• How to complete this task
Write again exactly the lines in the listing below, starting at the line with "Click the AES加密 encrypt button" and ending at the line with "The width and", both included. Pictures are not copied.
[Data listing]
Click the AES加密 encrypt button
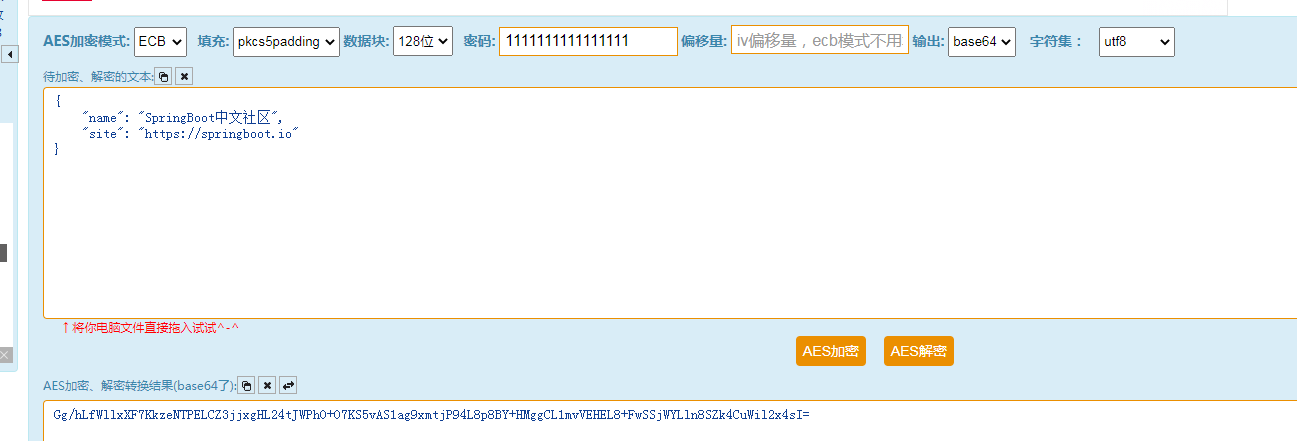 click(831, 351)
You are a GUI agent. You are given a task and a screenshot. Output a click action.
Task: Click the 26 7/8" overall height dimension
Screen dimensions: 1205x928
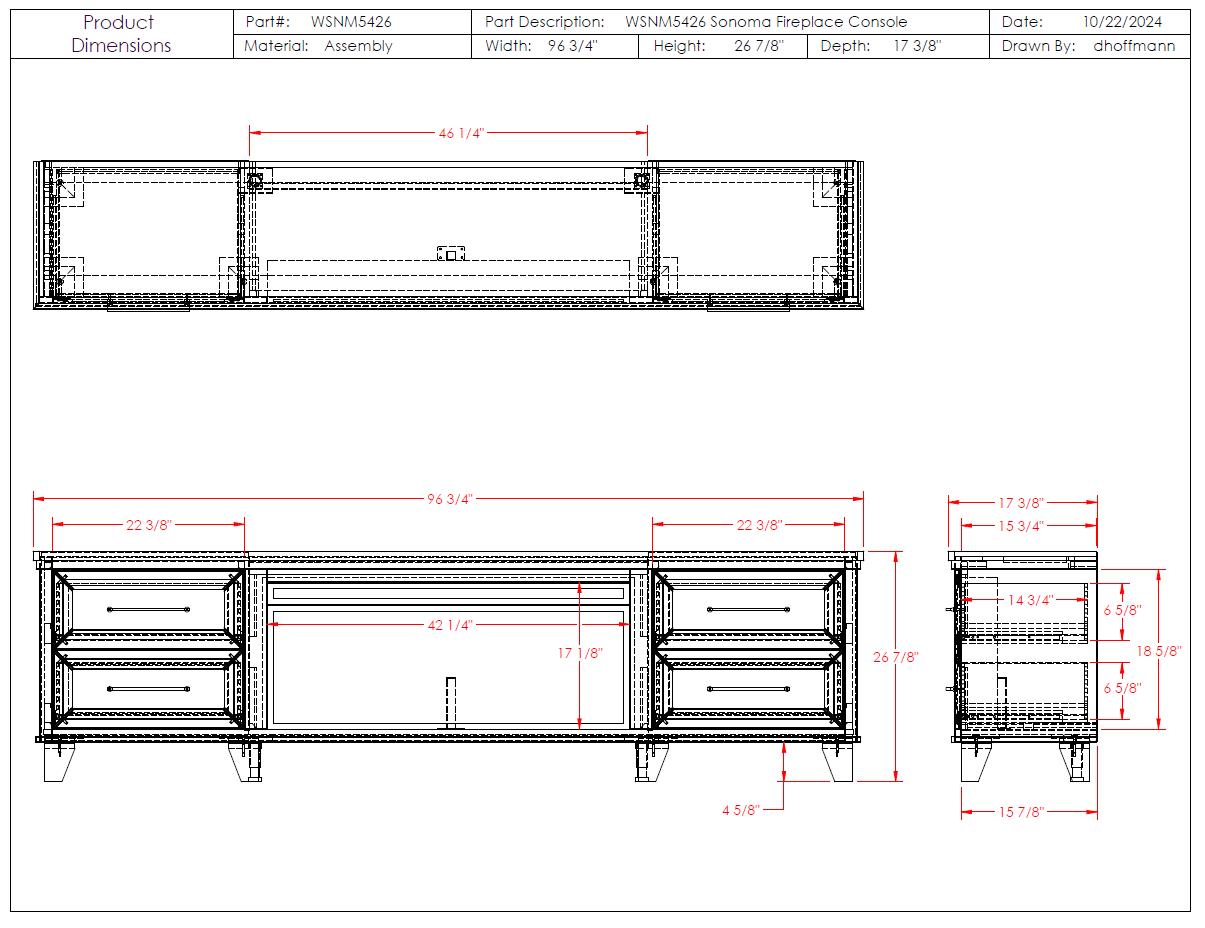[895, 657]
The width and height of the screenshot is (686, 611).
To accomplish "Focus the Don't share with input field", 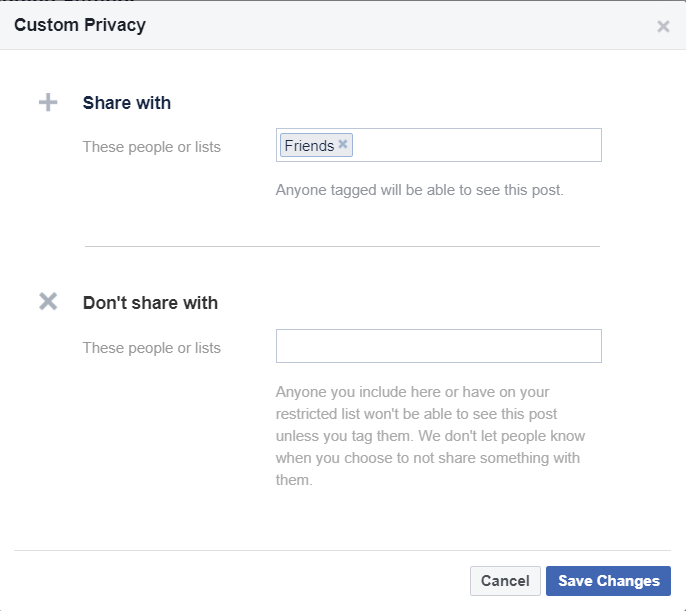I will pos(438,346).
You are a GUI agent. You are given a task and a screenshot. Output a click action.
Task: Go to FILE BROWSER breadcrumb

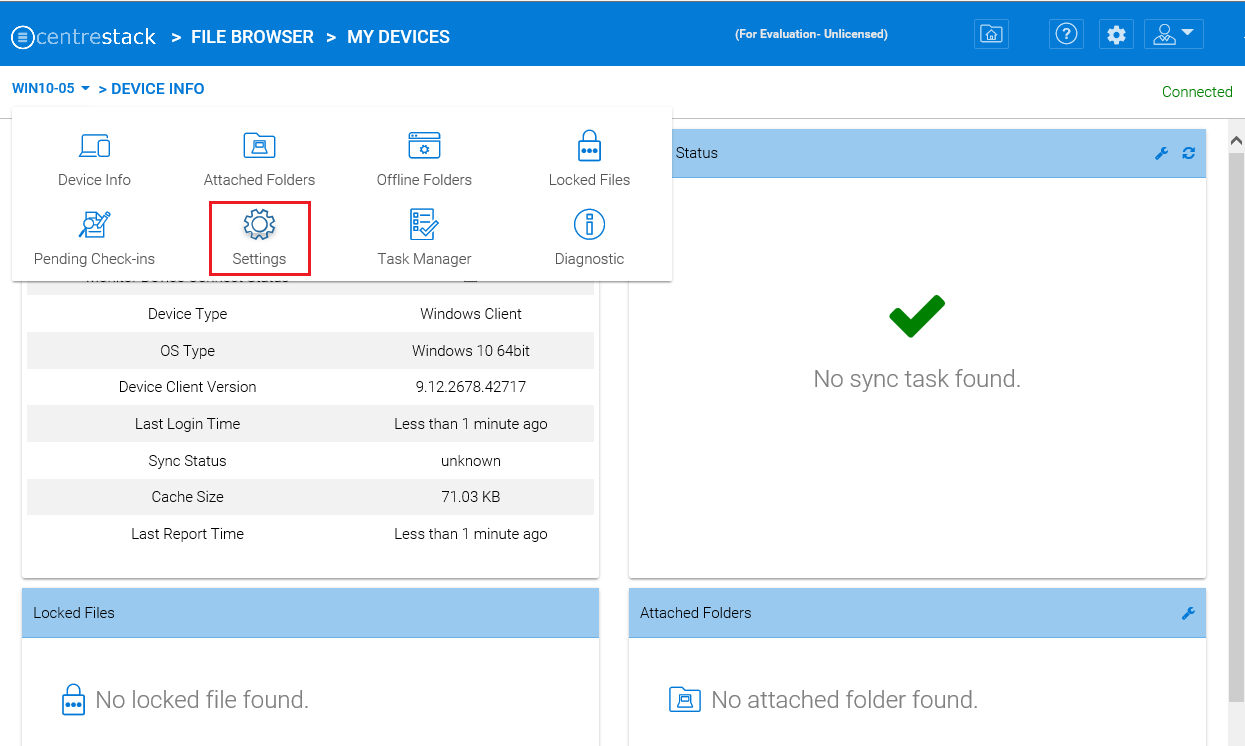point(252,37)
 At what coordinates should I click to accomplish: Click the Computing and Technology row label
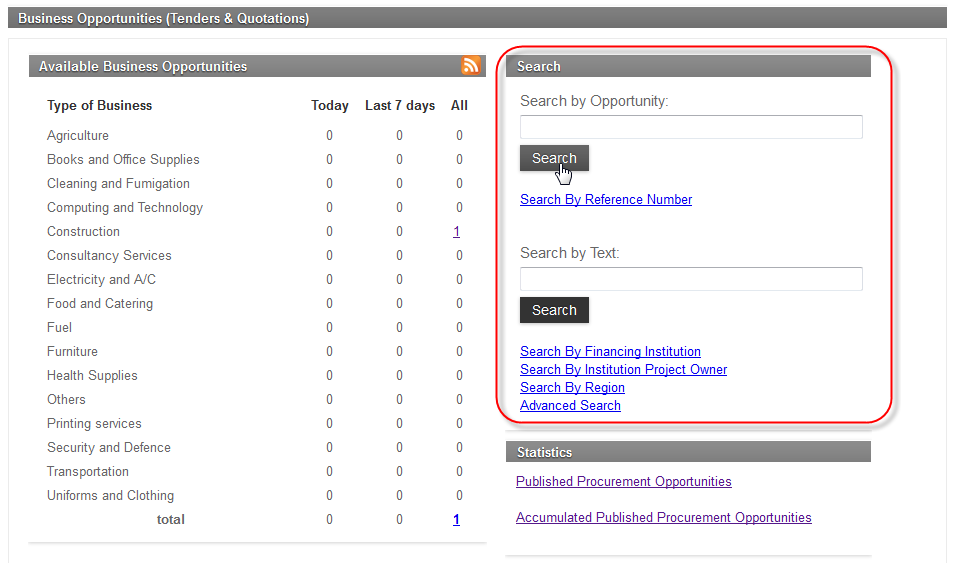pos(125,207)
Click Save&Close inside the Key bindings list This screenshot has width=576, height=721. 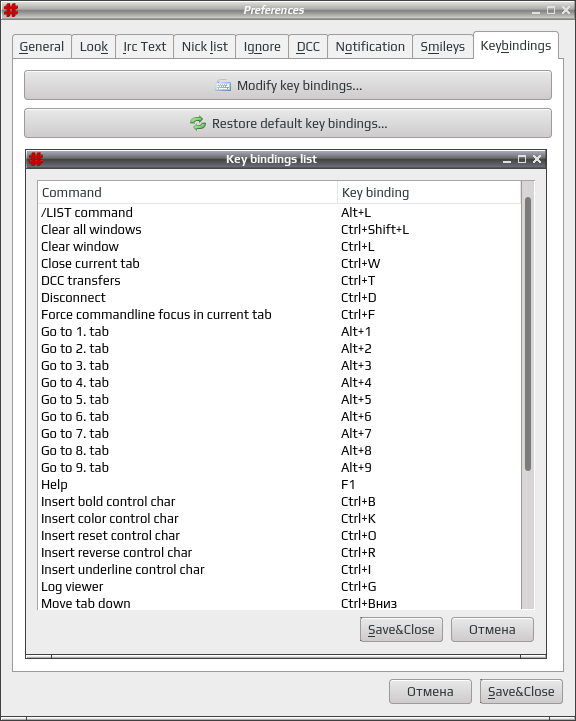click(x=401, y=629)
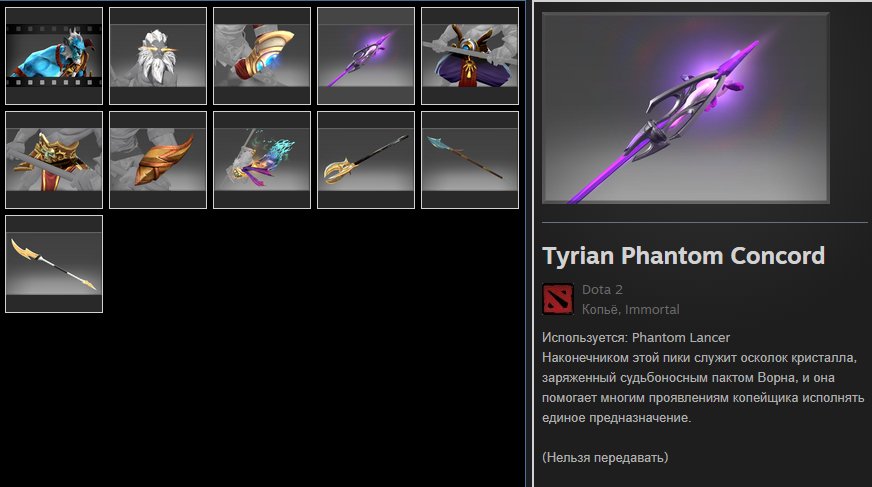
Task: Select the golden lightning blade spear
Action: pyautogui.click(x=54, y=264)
[/Data listing]
[Data listing]
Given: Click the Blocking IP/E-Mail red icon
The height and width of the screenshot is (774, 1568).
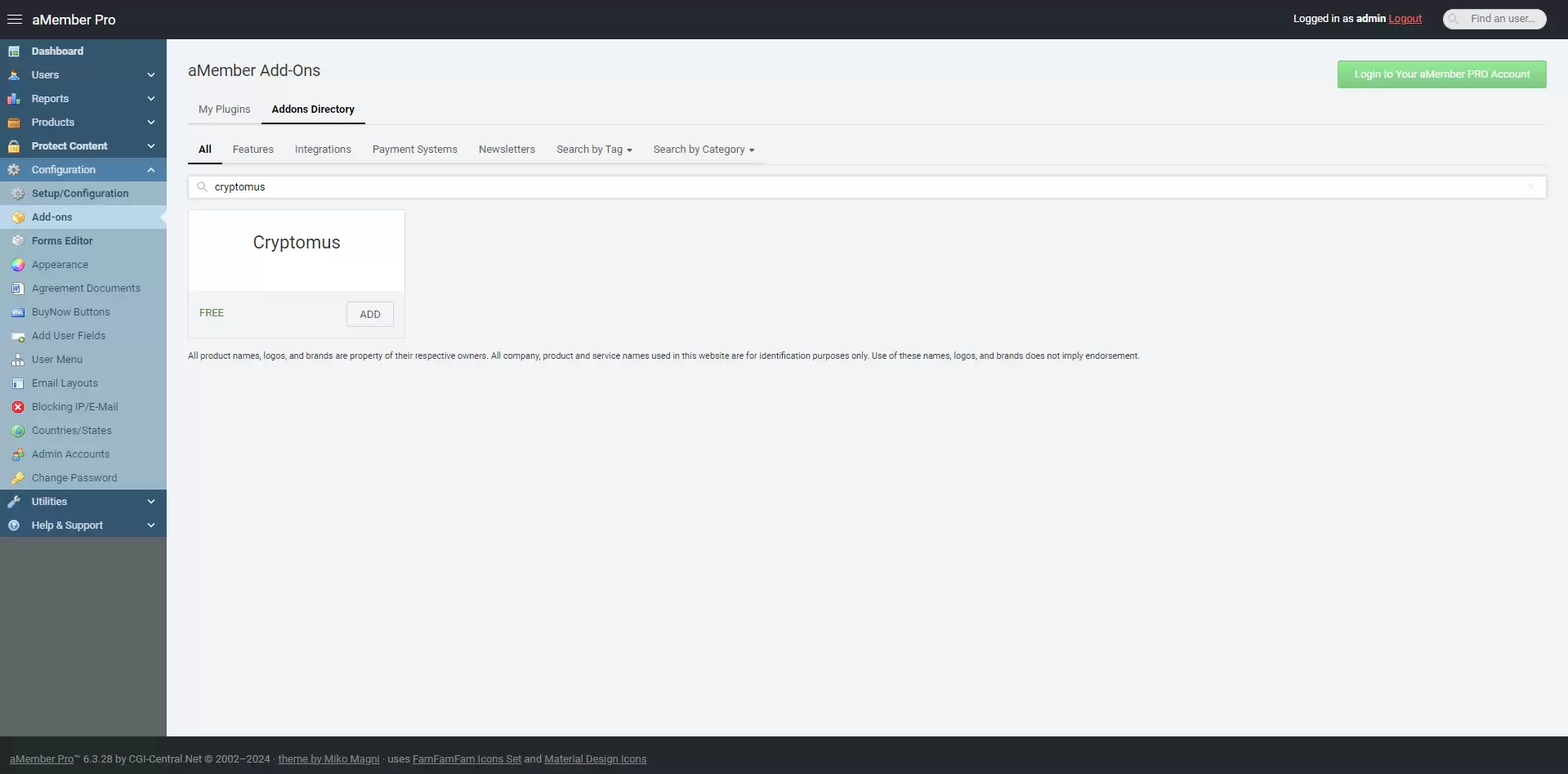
[/Data listing]
[Data listing]
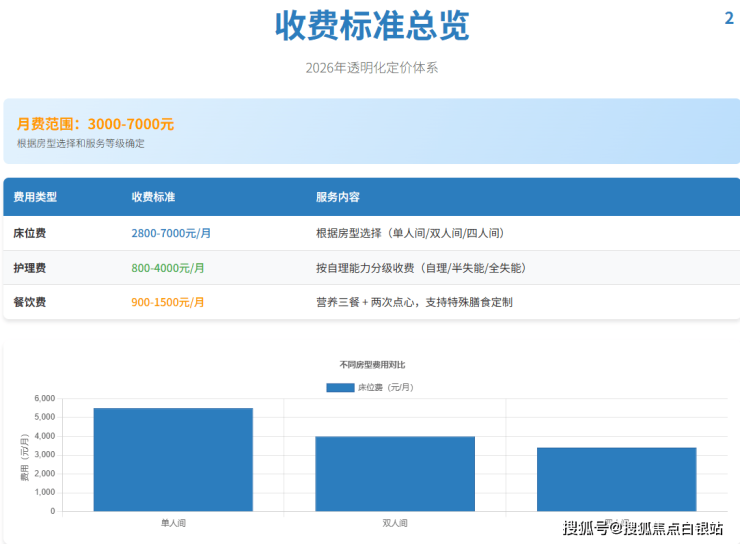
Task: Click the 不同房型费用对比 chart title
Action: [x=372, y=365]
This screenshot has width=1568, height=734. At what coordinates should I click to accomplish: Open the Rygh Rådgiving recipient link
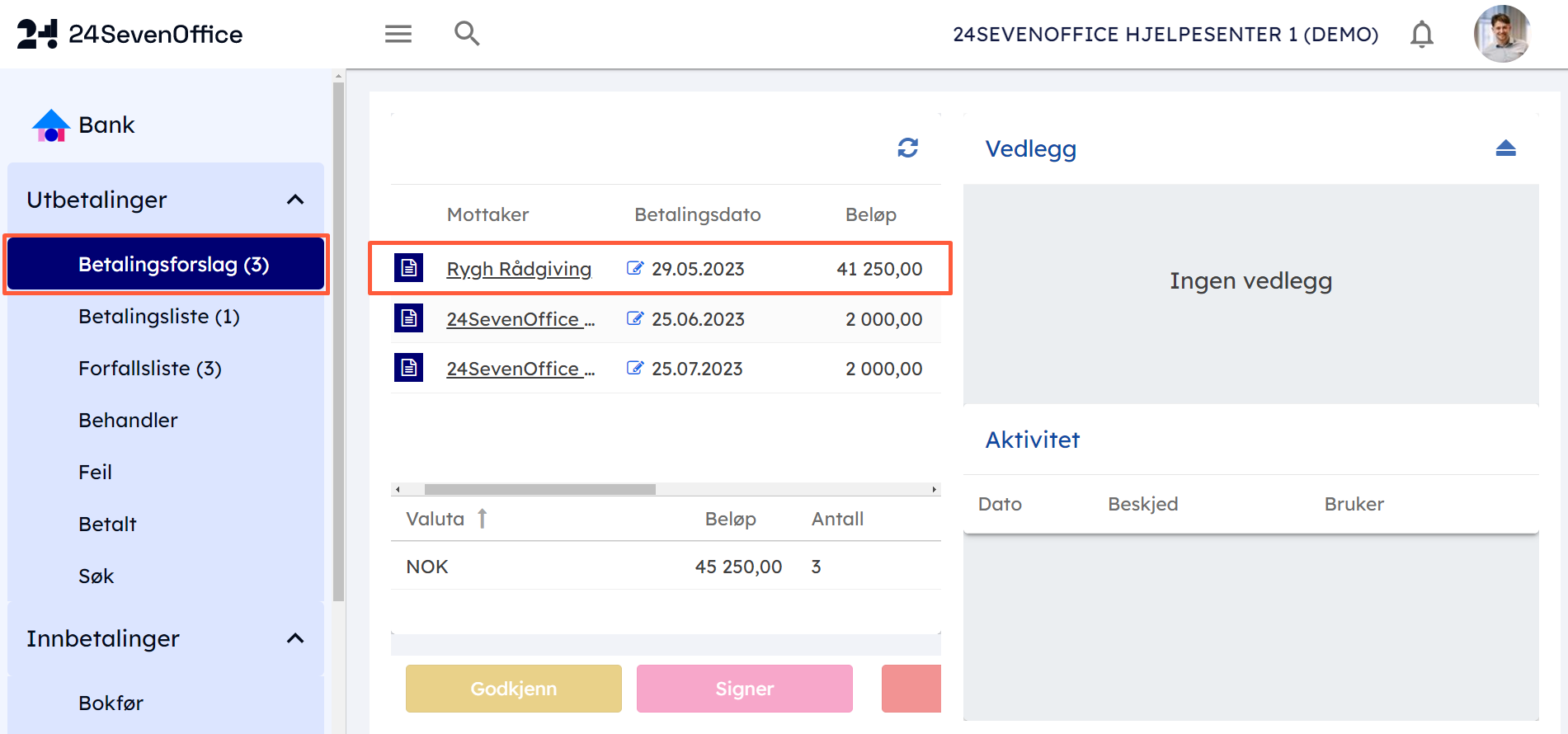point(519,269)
[/Data listing]
• Exercise answer
Click the AES加密 encrypt button
 click(831, 351)
You are a GUI agent. You are given a task and a screenshot. Output a click action.
Task: Click the 26 7/8" overall height dimension
Screen dimensions: 1205x928
[895, 657]
The width and height of the screenshot is (686, 611).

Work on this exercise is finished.